Data extracted from a collection
****
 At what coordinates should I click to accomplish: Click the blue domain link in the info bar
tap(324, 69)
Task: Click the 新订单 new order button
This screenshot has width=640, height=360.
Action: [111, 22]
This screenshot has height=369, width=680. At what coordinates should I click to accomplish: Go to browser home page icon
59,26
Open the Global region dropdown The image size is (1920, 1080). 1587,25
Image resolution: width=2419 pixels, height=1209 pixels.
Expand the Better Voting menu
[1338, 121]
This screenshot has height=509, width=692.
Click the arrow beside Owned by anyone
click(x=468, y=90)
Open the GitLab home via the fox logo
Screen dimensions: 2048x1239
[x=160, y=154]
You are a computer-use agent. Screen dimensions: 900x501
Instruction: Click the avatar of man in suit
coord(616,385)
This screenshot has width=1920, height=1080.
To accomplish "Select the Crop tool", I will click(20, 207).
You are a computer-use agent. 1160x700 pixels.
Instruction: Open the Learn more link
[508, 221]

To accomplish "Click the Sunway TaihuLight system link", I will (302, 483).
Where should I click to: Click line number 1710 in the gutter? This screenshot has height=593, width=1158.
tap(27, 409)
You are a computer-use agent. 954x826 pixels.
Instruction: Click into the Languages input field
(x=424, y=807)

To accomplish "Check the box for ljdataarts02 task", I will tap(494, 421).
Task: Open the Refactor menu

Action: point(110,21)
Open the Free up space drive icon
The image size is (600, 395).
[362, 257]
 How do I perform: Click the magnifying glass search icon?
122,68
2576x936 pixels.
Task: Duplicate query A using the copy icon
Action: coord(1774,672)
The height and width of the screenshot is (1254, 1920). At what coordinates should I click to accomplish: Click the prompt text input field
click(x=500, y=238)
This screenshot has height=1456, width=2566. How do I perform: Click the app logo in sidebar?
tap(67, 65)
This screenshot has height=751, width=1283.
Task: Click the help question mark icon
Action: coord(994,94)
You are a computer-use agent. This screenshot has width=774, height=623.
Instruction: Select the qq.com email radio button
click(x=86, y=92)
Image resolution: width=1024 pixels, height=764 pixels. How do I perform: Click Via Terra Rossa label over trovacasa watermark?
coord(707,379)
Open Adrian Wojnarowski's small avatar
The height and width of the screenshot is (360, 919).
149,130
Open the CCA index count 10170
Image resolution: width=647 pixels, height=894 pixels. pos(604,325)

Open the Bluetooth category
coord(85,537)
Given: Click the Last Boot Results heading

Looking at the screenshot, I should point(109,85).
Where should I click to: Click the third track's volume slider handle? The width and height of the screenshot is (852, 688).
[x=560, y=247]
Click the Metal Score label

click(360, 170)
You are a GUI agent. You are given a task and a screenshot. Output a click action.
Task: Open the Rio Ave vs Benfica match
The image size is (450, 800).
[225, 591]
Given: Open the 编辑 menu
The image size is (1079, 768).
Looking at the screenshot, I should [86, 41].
****
Rewrite the material above, switching every "Instruction" to "Goal" and leaving everything else unchanged.

 At what coordinates should I click to accomplish: Click the blue domain link in the info bar
tap(324, 69)
Task: Click the 新订单 new order button
This screenshot has width=640, height=360.
Action: [111, 22]
This screenshot has height=369, width=680. At what coordinates should I click to accomplish: Go to browser home page icon
59,26
Open the Global region dropdown The image size is (1920, 1080). 1587,25
Image resolution: width=2419 pixels, height=1209 pixels.
Expand the Better Voting menu
[1338, 121]
This screenshot has height=509, width=692.
Click the arrow beside Owned by anyone
click(x=468, y=90)
Open the GitLab home via the fox logo
Screen dimensions: 2048x1239
[x=160, y=154]
You are a computer-use agent. Screen dimensions: 900x501
Goal: Click the avatar of man in suit
coord(616,385)
This screenshot has width=1920, height=1080.
To accomplish "Select the Crop tool", I will click(20, 207).
You are a computer-use agent. 1160x700 pixels.
Goal: Open the Learn more link
[508, 221]

To accomplish "Click the Sunway TaihuLight system link", I will (302, 483).
Where should I click to: Click line number 1710 in the gutter? This screenshot has height=593, width=1158.
tap(27, 409)
You are a computer-use agent. 954x826 pixels.
Goal: Click into the Languages input field
(x=424, y=807)

To accomplish "Check the box for ljdataarts02 task", I will tap(494, 421).
Task: Open the Refactor menu

Action: point(110,21)
Open the Free up space drive icon
The image size is (600, 395).
[362, 257]
 How do I perform: Click the magnifying glass search icon?
122,68
2576x936 pixels.
Task: Duplicate query A using the copy icon
Action: coord(1774,672)
The height and width of the screenshot is (1254, 1920). At what coordinates should I click to accomplish: Click the prompt text input field
click(x=500, y=238)
This screenshot has height=1456, width=2566. How do I perform: Click the app logo in sidebar?
tap(67, 65)
This screenshot has height=751, width=1283.
Task: Click the help question mark icon
Action: coord(994,94)
You are a computer-use agent. This screenshot has width=774, height=623.
Goal: Select the qq.com email radio button
click(x=86, y=92)
Image resolution: width=1024 pixels, height=764 pixels. How do I perform: Click Via Terra Rossa label over trovacasa watermark?
coord(707,379)
Open Adrian Wojnarowski's small avatar
The height and width of the screenshot is (360, 919).
149,130
Open the CCA index count 10170
Image resolution: width=647 pixels, height=894 pixels. pos(604,325)

Open the Bluetooth category
coord(85,537)
Given: Click the Last Boot Results heading

Looking at the screenshot, I should point(109,85).
Where should I click to: Click the third track's volume slider handle? The width and height of the screenshot is (852, 688).
[x=560, y=247]
Click the Metal Score label

click(360, 170)
You are a GUI agent. You are given a task and a screenshot. Output a click action.
Task: Open the Rio Ave vs Benfica match
The image size is (450, 800).
[225, 591]
Given: Open the 编辑 menu
The image size is (1079, 768).
Looking at the screenshot, I should [86, 41].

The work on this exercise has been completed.